╭─ Document text

Evaluation of a Newly Developed, Heparin-Bonded Artificial Lung in Chronic Animal Experiments

Our artificial lung (AL) for long-term extracorporeal membrane oxygenation (ECMO) consists of a special membrane in which micropores on the outer surface of the hollow fibers are blind-ended to eliminate direct blood-gas contact, and the entire blood-contacting surface is treated with covalent heparin binding to promote antithrombogenicity. Chronic performance of the AL was evaluated for gas-exchange function and thromboresistant properties in four goats weighing 28–36 kg, using a venoarterial bypass circuit perfused by means of a pneumatic ventricular assist device for up to 14 days. Serum leakage was completely prevented in all the devices throughout the experimental period. With 3.3–4.21/min of blood flow and 10–151/min of oxygen flow, the AL transferred 166 ± 25ml/min of oxygen and 116 ± 41ml/min of carbon dioxide. Platelet counts and antithrombin III levels significantly decreased during the initial 3 days but rebounded thereafter. Only in one AL was macroscopic thrombus formation observed, presumably related to severe infection. Scanning electron microscopy showed the surface of hollow fibers to be free of thrombus, while fibrin deposits were observed in all devices, mainly on the polyester threads used for weaving the hollow fibers. These results indicate that our new AL can be used for prolonged ECMO, although further improvement in thromboresistant properties should be achieved.

╰─
╭─ Extracted records

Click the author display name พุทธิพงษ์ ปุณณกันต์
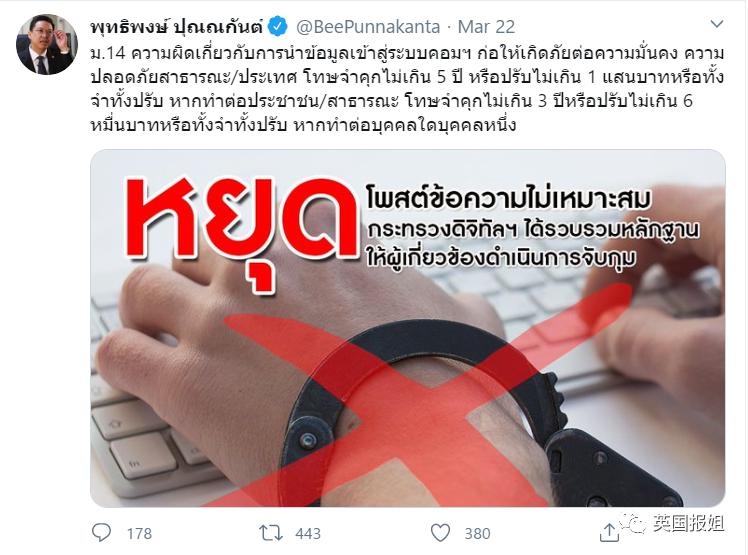pyautogui.click(x=177, y=27)
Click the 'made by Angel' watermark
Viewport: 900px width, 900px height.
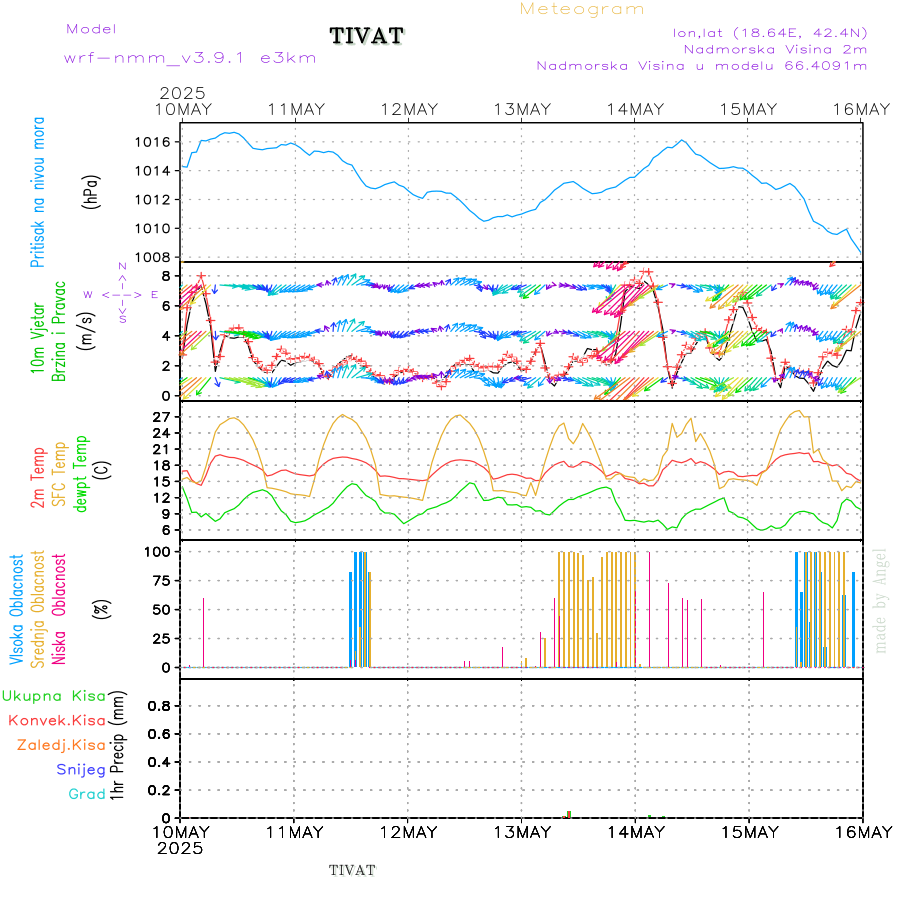(x=881, y=599)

╰─

### Questions
**a.** From the artificial lung abstract, list every finding it reports about thrombus or fibrin in the devices.
**b.** According to the artificial lung abstract, what perfused the venoarterial bypass circuit used with the goats?

### Answers per task
**a.**
- Macroscopic thrombus formation was observed in only one artificial lung, presumably related to severe infection.
- Scanning electron microscopy showed the surface of the hollow fibers to be free of thrombus.
- Fibrin deposits were observed in all devices, mainly on the polyester threads used for weaving the hollow fibers.

**b.** A pneumatic ventricular assist device.